Part of the reason why the 2019 High Court verdict that granted rivers the legal status of "living entities" seemed so special was because of its potential to reignite this feeling, from one living entity to another. As legal precedents go, this was a "historic" judgment for Bangladesh. It wasn't meant to provoke nostalgia for the good ol' days of undammed, unbridged rivers. It was more rooted in reality, in a vision that development, while inevitable, does not have to come at the cost of rivers. It envisioned a world in which they would be acknowledged as legal beings, treated as free and with respect, and granted certain rights safeguarded by the state. "Killing rivers" used to be a metaphorical expression until they were granted this status, which made it more literal, with a shock value attached to it.
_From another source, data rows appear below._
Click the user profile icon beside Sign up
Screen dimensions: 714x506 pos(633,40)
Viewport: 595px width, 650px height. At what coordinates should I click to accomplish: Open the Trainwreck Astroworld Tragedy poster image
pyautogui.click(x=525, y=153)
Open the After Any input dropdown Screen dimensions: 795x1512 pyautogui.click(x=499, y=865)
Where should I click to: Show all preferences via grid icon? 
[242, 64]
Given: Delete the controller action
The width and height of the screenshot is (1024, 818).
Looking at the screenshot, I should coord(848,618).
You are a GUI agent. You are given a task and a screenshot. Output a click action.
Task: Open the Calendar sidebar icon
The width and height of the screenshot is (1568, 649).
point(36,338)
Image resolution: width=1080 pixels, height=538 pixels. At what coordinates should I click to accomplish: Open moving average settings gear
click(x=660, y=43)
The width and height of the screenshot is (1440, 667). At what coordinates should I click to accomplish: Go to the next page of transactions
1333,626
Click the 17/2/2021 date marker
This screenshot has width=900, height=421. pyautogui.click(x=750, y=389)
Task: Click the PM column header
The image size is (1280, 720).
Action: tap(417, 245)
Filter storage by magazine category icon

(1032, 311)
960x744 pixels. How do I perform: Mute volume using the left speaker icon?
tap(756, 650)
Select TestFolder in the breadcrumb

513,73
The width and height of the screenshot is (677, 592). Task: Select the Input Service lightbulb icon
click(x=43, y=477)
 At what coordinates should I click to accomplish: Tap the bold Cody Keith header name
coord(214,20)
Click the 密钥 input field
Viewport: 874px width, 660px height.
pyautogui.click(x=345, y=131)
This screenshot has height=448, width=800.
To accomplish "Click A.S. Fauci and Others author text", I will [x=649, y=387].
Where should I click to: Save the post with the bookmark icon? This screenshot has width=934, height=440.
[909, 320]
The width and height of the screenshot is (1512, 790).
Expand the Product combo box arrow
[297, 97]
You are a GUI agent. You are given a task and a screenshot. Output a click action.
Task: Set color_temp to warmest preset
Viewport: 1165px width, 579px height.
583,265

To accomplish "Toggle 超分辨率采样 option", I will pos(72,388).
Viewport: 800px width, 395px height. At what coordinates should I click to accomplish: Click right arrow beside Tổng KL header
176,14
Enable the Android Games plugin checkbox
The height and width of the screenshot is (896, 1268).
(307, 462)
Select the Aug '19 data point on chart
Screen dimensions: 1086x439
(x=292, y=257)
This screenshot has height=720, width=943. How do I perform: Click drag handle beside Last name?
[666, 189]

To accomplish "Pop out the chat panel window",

Four years on, that semantic change, and the founding of a largely ceremonial National River Conservation Commission as the "guardian" of rivers, remain the only outcomes of this verdict. Its remarkable lack of impact, as evidenced by the deteriorating state of our rivers, can only be equalled by that of other court judgments on the conservation of forests and hills. In hindsight, the significance of the verdict lies less in its extraordinary worldview, and more in how extraordinarily it represents the falling apart of that vision. Perhaps the judges overestimated our capacity to care, or underestimated the state's capacity to not care. Perhaps it was just an attempt to keep up with global legal trends. Perhaps, given our rich history with rivers, they didn't need a superficial recognition in the first place. Howsoever you view this verdict today, the truth is, it has failed to prevent what environmentalists rightly called "rivercide."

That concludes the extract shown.